## 1.5 Sampling Concepts

In the definition of **statistic** in Section 1.2, you learned that calculating statistics for a sample is the most common activity because collecting population data is usually impractical. Because samples are so commonly used, you need to learn the concepts that help identify all the members of a population and that describe how samples are formed.

### Frame

**CONCEPT** The list of all items in the population from which the sample will be selected.

**EXAMPLES** Voter registration lists, municipal real estate records, customer or human resource databases, directories.

**INTERPRETATION** Frames influence the results of an analysis, and using different frames can lead to different conclusions. You should always be careful to make sure your frame completely represents a population; otherwise, any sample selected will be biased, and the results generated by analyses of that sample will be inaccurate.

**Sampling**

**CONCEPT** The process by which members of a *population* are selected for a *sample*.

**EXAMPLES** Choosing every fifth voter who leaves a polling place to interview, selecting playing cards randomly from a deck, polling every tenth visitor who views a certain website today.

**INTERPRETATION** Some sampling techniques, such as an “instant poll” found on a web page, are naturally suspect as such techniques do not depend on a well-defined frame. The sampling technique that uses a well-defined frame is **probability sampling**.

### Probability Sampling

**CONCEPT** A sampling process that considers the chance of selection of each item. Probability sampling increases your chance that the sample will be representative of the population.

**EXAMPLES** The registered voters selected to participate in a recent survey concerning their intention to vote in the next election, the patients selected to fill out a patient-satisfaction questionnaire, 100 boxes of cereal selected from a factory’s production line.

**INTERPRETATION** You should use probability sampling whenever possible, because *only* this type of sampling enables you to apply inferential statistical methods to the data you collect. In contrast, you should use nonprobability sampling, in which the chance of occurrence of each item being selected is not known, to obtain rough approximations of results at low cost or for small-scale, initial, or pilot studies that will later be followed up by a more rigorous analysis. Surveys and polls that invite the public to call in or answer questions on a web page are examples of nonprobability sampling.

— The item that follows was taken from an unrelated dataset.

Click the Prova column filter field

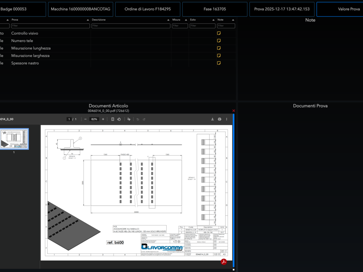pyautogui.click(x=50, y=26)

### Simple Random Sampling

**CONCEPT** The probability sampling process in which every individual or item from a population has the same chance of selection as every other individual or item. Every possible sample of a certain size has the same chance of being selected as every other sample of that size.

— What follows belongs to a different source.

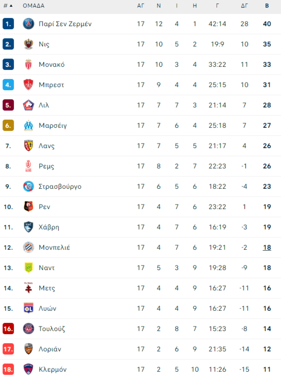Click the Paris Saint-Germain club crest
Viewport: 281px width, 379px height.
click(x=28, y=24)
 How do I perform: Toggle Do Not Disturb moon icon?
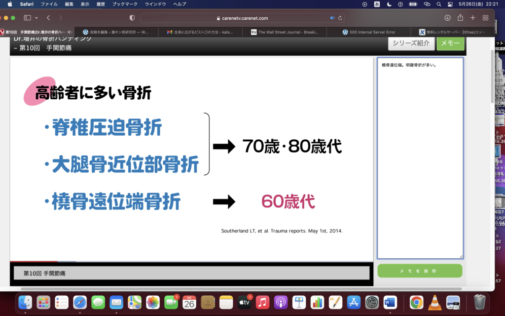click(389, 4)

**EXAMPLES** Selecting a playing card from a shuffled deck or using a statistical device such as a table of random numbers.

**INTERPRETATION** Simple random sampling forms the basis for other random sampling techniques. The word *random* in this phrase requires clarification. In this phrase, *random* means no repeating patterns—that is, in a given sequence, a given pattern is equally likely (or unlikely). It does not refer to the most commonly used meaning of “unexpected” or “unanticipated” (as in “random acts of kindness”).

### Other Probability Sampling Methods

Other, more complex, sampling methods are also used in survey sampling. In a stratified sample, the items in the frame are first subdivided into separate subpopulations, or strata, and a simple random sample is selected within each of the strata. In a cluster sample, the items in the frame are divided into several clusters so that each cluster is representative of the entire population. A random sampling of clusters is then taken, and all the items in each selected cluster or a sample from each cluster are then studied.